▸ Task goal: Reproduce the material from the line with "You are a GUI" up to and including the line with "Image resolution: width=1024", replacing "screenshot" with "screen capture" and keeping everything else unchanged. Leave the pictures out.

▸ Entries supplied:
>> START

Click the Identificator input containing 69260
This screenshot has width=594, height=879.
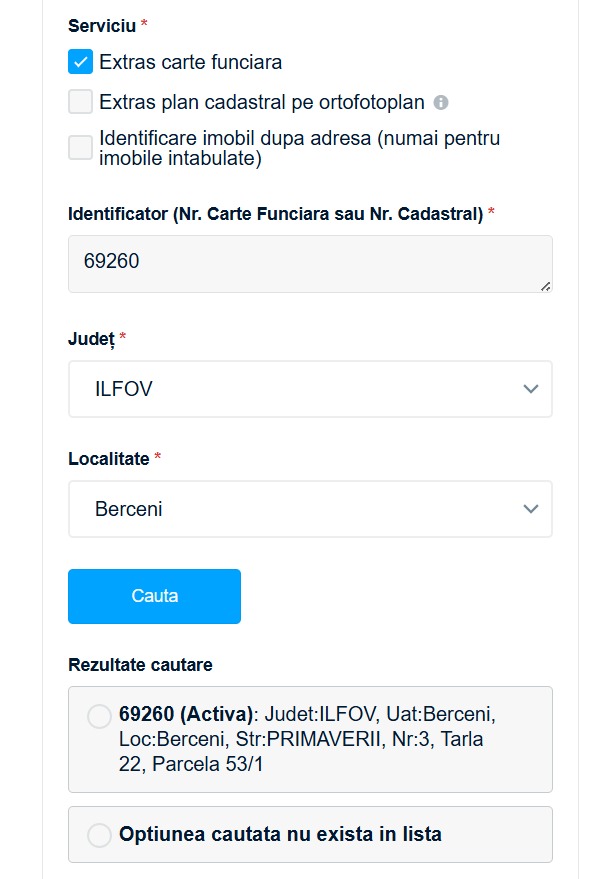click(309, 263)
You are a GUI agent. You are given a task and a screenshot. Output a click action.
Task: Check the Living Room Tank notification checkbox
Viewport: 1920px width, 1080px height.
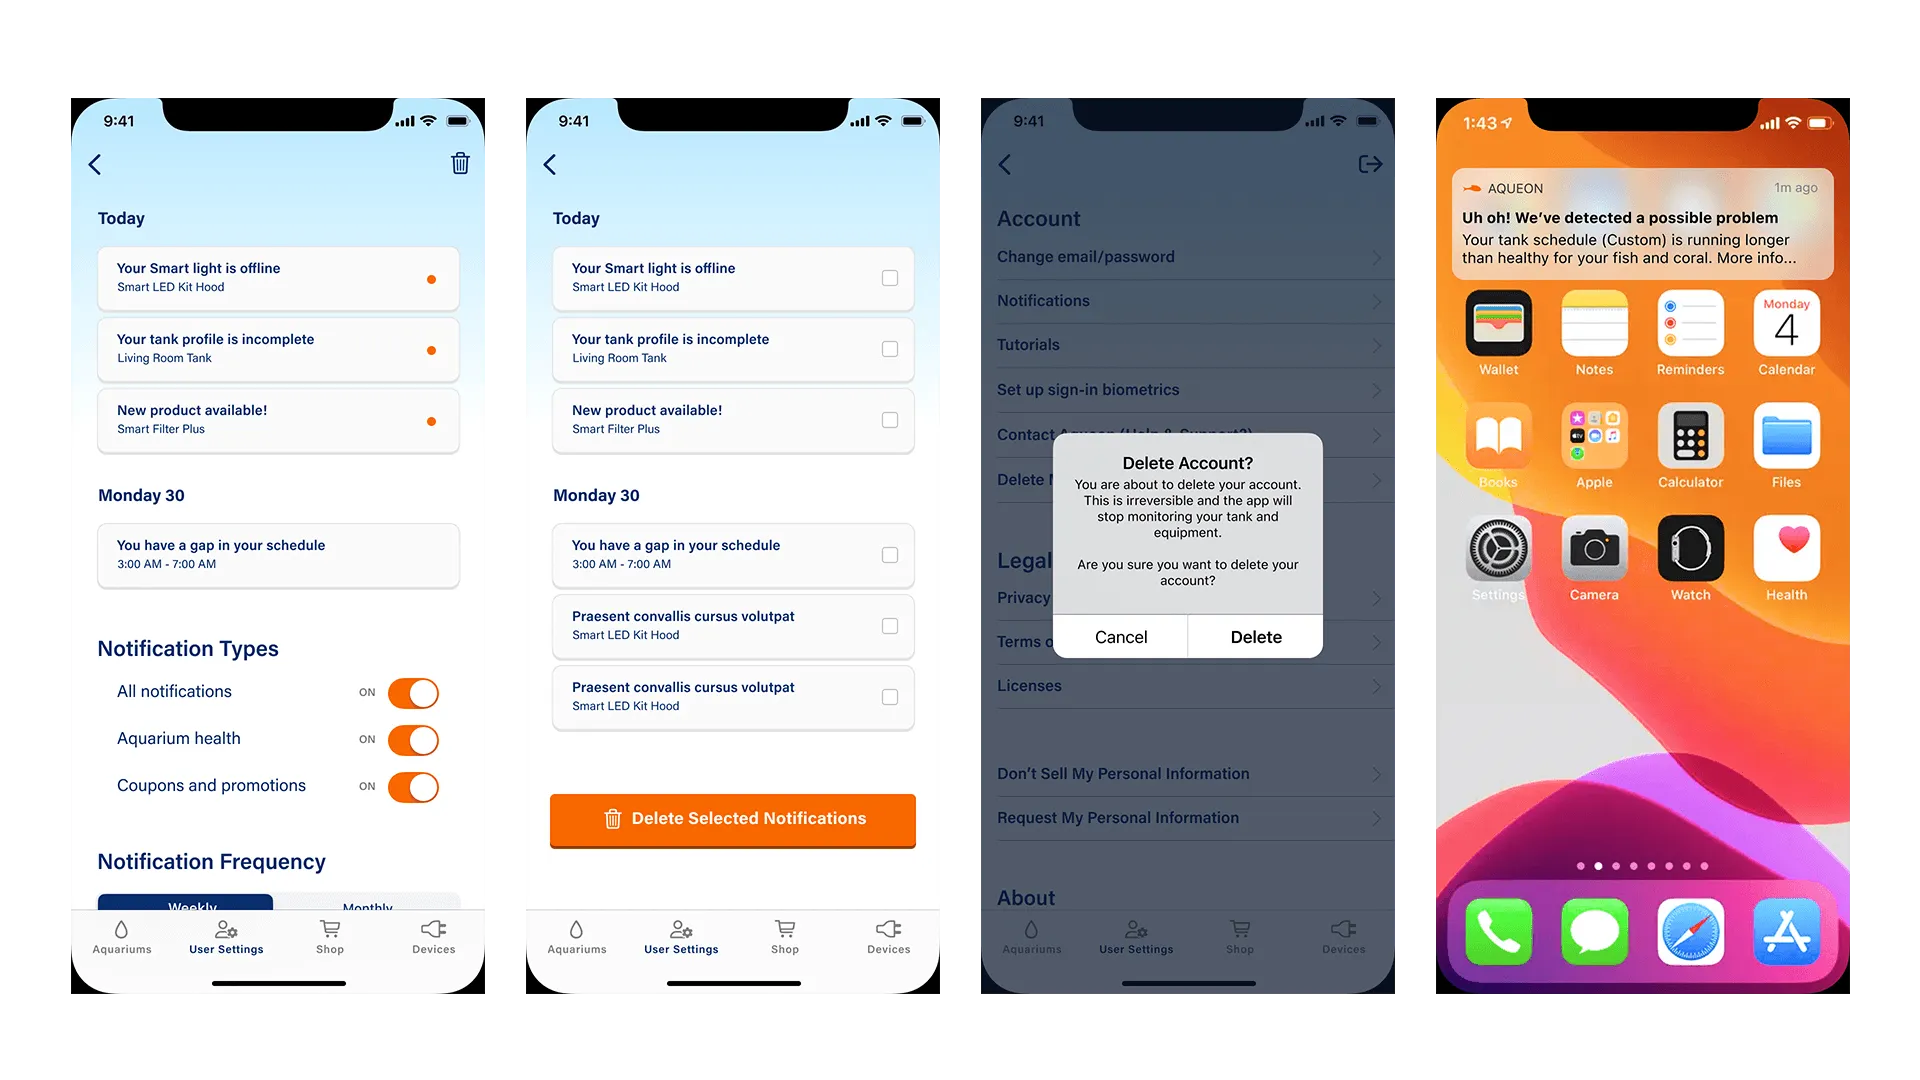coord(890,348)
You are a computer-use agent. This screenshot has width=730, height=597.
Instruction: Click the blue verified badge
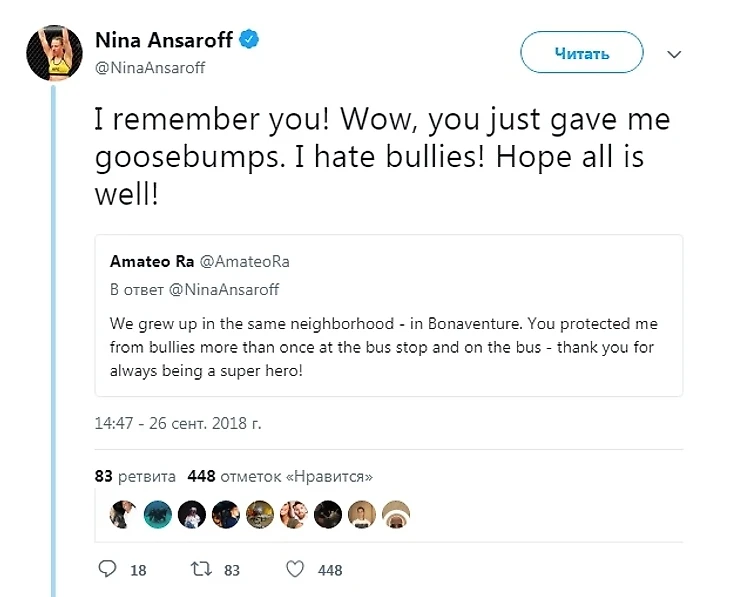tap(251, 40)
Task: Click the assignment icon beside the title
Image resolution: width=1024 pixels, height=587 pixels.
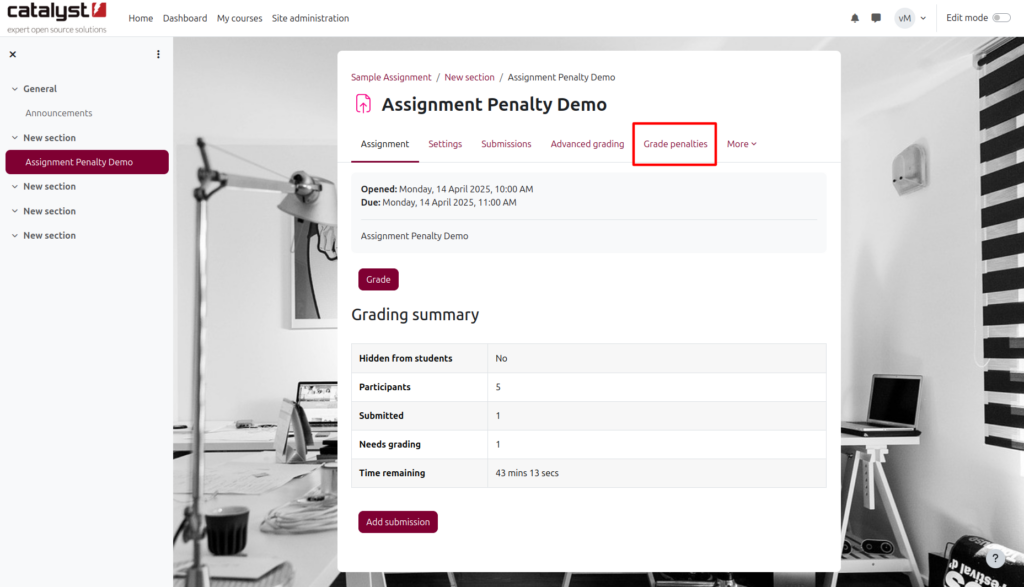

>> END
>> START

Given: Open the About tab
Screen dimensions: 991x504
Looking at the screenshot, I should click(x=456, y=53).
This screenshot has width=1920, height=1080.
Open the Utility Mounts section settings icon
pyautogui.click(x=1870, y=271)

>> END
>> START

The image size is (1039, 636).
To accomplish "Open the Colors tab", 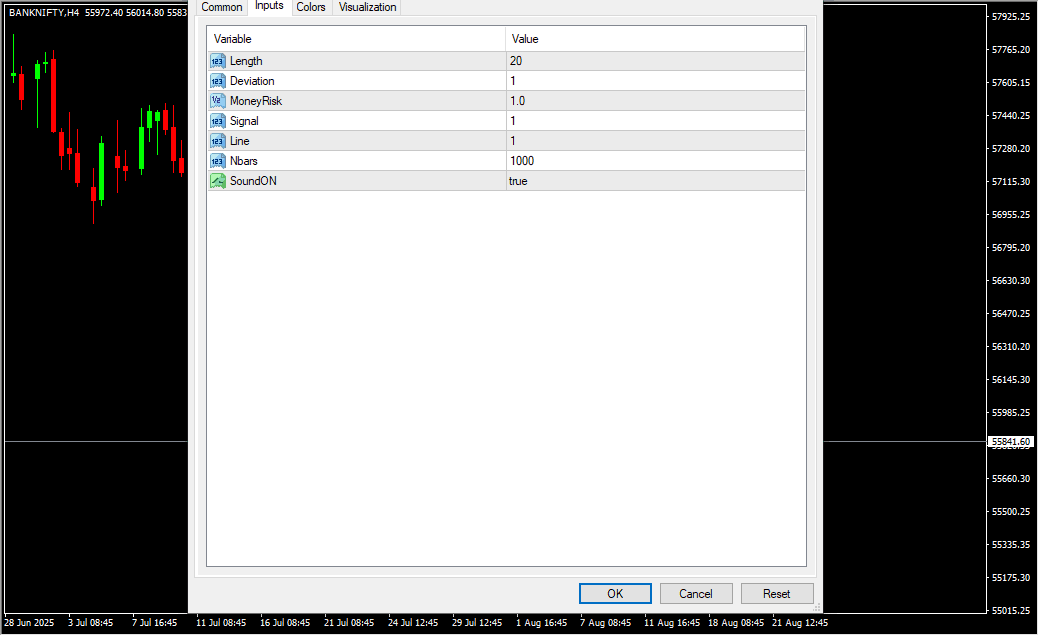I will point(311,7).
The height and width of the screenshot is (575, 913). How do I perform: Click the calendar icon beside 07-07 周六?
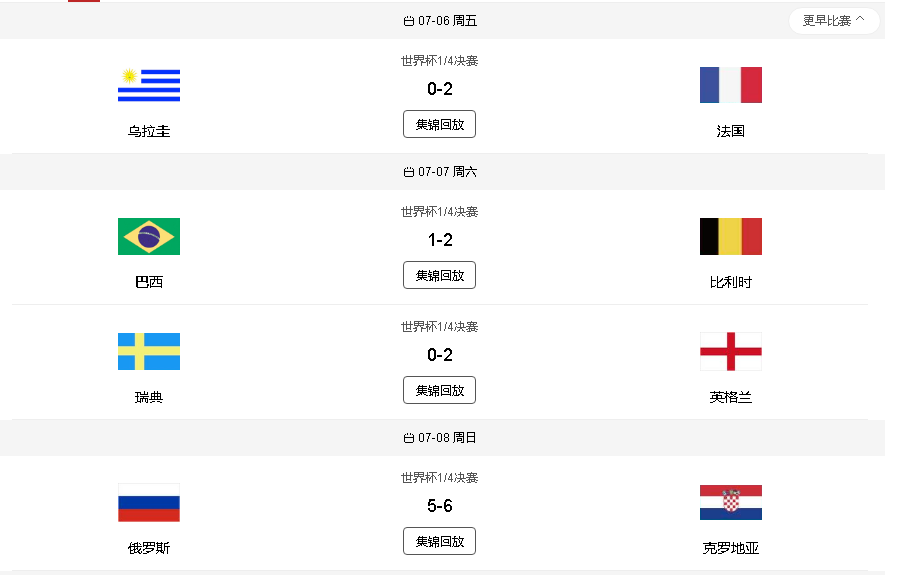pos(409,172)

>> END

▸ The completed task:
You are a GUI agent. You are given a task and a screen capture. Output a click action.
Task: Check the Living Room Tank notification checkbox
Viewport: 1920px width, 1080px height.
coord(890,348)
You are a computer-use agent. This screen capture has width=730, height=597.
Instruction: Click the blue verified badge
tap(251, 40)
Task: Click the assignment icon beside the title
Image resolution: width=1024 pixels, height=587 pixels.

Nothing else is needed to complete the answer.